Results from analysis of thick and thin blood smears were provided by pathologists from regional laboratories throughout Alberta who submitted specimens to ProvLab for PCR testing.
DNA sequencing.
Sequencing of PCR products was performed with the primers used for amplification. DNA sequencing was carried out on a Beckman Coulter CEQ2000XL sequencer at the Department of Biochemistry DNA Core Services Lab of the University of Alberta.
PCR confirmation at ProvLab.
Our acceptance criteria included EDTA blood samples from patients that were smear positive, regardless of species. Specimens with suspected subpatent parasitemia or an inconclusive smear result were also tested. DNA extracted from whole blood was tested in both the Plasprobe and species identification reactions.
RESULTS
Validation of the Plasmodium species identification reaction for single infections.
The method described by Rougemont et al. (19) consists of a “screening” reaction that uses conserved primers with a probe (Plasprobe) that detects all five Plasmodium species and a second “species identification” reaction that uses the same conserved primers with species-specific probes.
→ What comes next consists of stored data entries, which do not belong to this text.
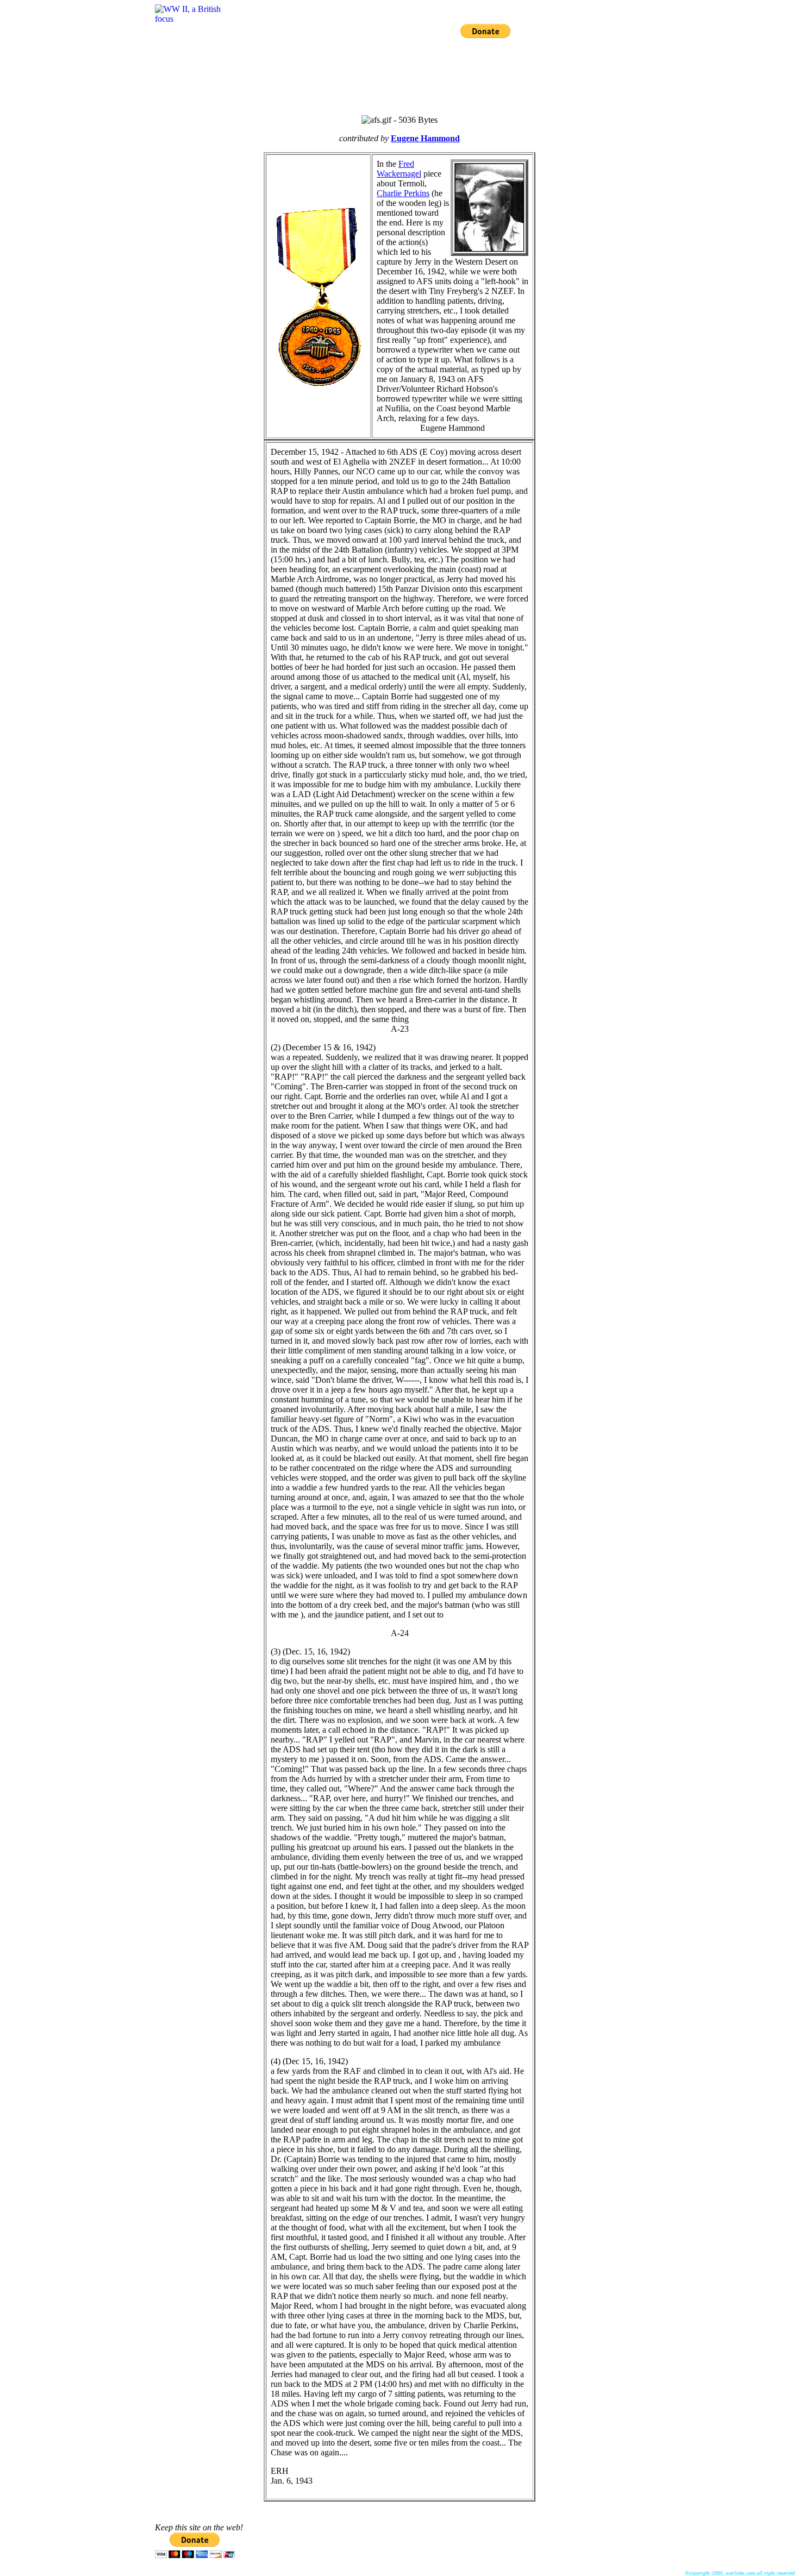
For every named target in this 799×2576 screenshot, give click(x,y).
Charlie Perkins (403, 193)
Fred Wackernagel (399, 168)
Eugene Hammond (425, 138)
For the species identification reaction, we designed species-specific forward primers that are used with the conserved reverse primer and the species-specific probes. We first compared the sensitivity of our modified species identification reaction with that of the Plasprobe screening reaction. A panel of 91 samples from 86 patients was evaluated in a blind fashion under the two reaction conditions. Of the 56 samples positive by Plasprobe, all were detected by the species identification reaction. No false positives were observed, demonstrating 100% specificity for Plasmodium detection. These results were further confirmed by nested PCR.
Nested PCR also served as the “molecular gold standard” for species identification. We observed 100% concordance between the species identified by nested PCR and by our real-time PCR. This panel included two mixed infections for which the major and minor species were both correctly identified with the new species identification reaction.
The species identification reaction consists of primers and probes for the four major Plasmodium species. In light of the emergence of P. knowlesi as a simian parasite capable of causing malaria infections in humans (5), an additional probe would need to be designed to detect this species. We have successfully detected genomic DNA from P. knowlesi with the Plasprobe and verified that the species-specific primers and probes do not cross-react with this species. This implies that the test can be used as a screening tool for P. knowlesi, although validation with clinical infections of P. knowlesi is required. At present, if a specimen is positive with the Plasprobe but negative in the species identification reaction and the patient travel history is consistent with exposure to P. knowlesi, then further investigation is warranted.
Multiplex species identification can simultaneously detect all four Plasmodium species.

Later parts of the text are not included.